Entrare a far parte del club delle leggende dei Los Angeles Lakers non è impresa certo facile, e per Richard Jefferson, ex giocatore e campione NBA e oggi opinionista per ESPN, LeBron James non ci sarebbe ancora riuscito.
LeBron ha vinto un titolo nel 2020 a LA, e ha poi rimediato due stagioni senza post-season (2019, la prima, e 2022) e un’eliminazione al primo turno dei playoffs, nel 2021. Troppo poco per RJ, che un anello di campione NBA lo ha vinto a Cleveland proprio con LeBron, per James per essere considerato uno dei migliori giocatori della gloriosa storia dei Los Angeles Lakers.
“LeBron? Non ha fatto ancora abbastanza per esserci in quella lista“, così Jefferson ospite di Road Trippin’ Podcast con Allie Clifton e l’ex giocatore NBA e compagno di squadra ai Cavs Channing Frye “Da quanto è lì, 4 anni? E in 2 anni non hanno neppure fatto i playoffs, un alto anno hanno perso al primo turno. E poi hanno vinto nel 2020“.
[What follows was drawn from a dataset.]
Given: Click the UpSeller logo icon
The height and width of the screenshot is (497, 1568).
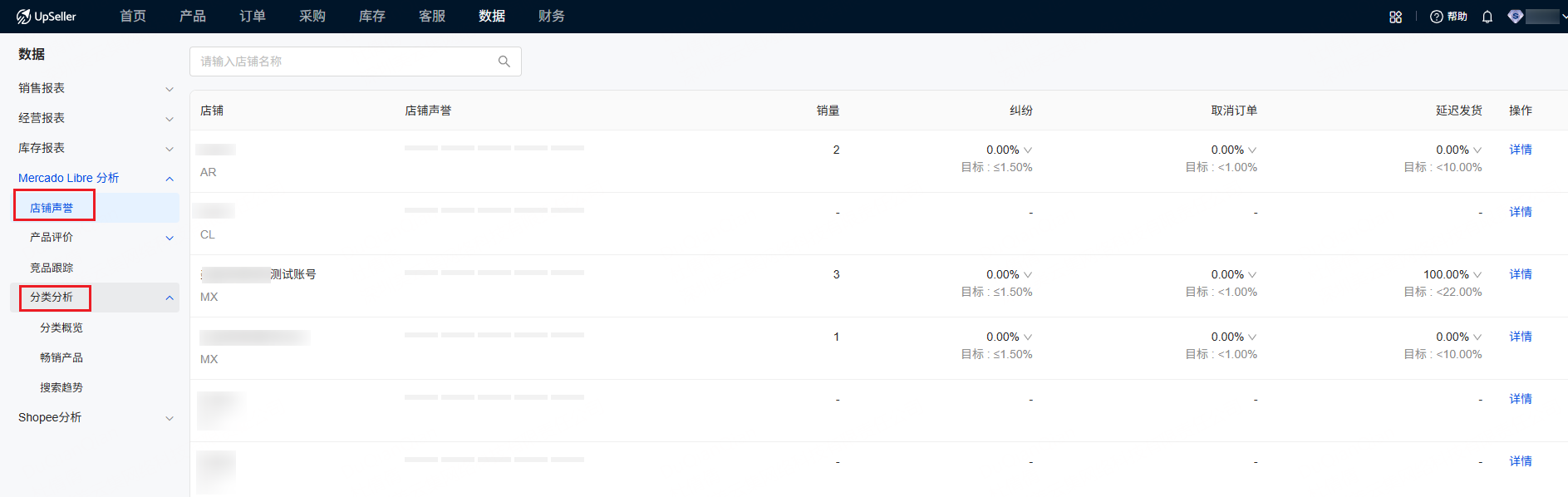Looking at the screenshot, I should click(23, 17).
Per Jefferson dunque, LeBron James avrà bisogno di almeno un altro trionfo per potersi mettere al fianco di Kobe Bryant, Shaquille O’Neal, Magic Johnson, Kareem Abdul-Jabbar e Jerry West, solo per citare alcune delle tante leggende gialloviola. Molte delle quali hanno speso tutta la loro carriera a LA, mentre LeBron è arrivato nel 2018 a 34 anni.
Per la stagione 2022-2023 i Lakers di James non partono certo col favore del pronostico. Darvin Ham è il nuovo head coach, la squadra sarà ancora del trio LeBron James-Anthony Davis-Russell Westbrook e i margini sul mercato per migliorare il roster sono pochi. I Lakers stanno inoltre tentando di portare Kyrie Irving a LA via trade dai Brooklyn Nets, una mossa che avrebbe il consenso dell’ex compagno di squadra LeBron ma che comporta dei rischi.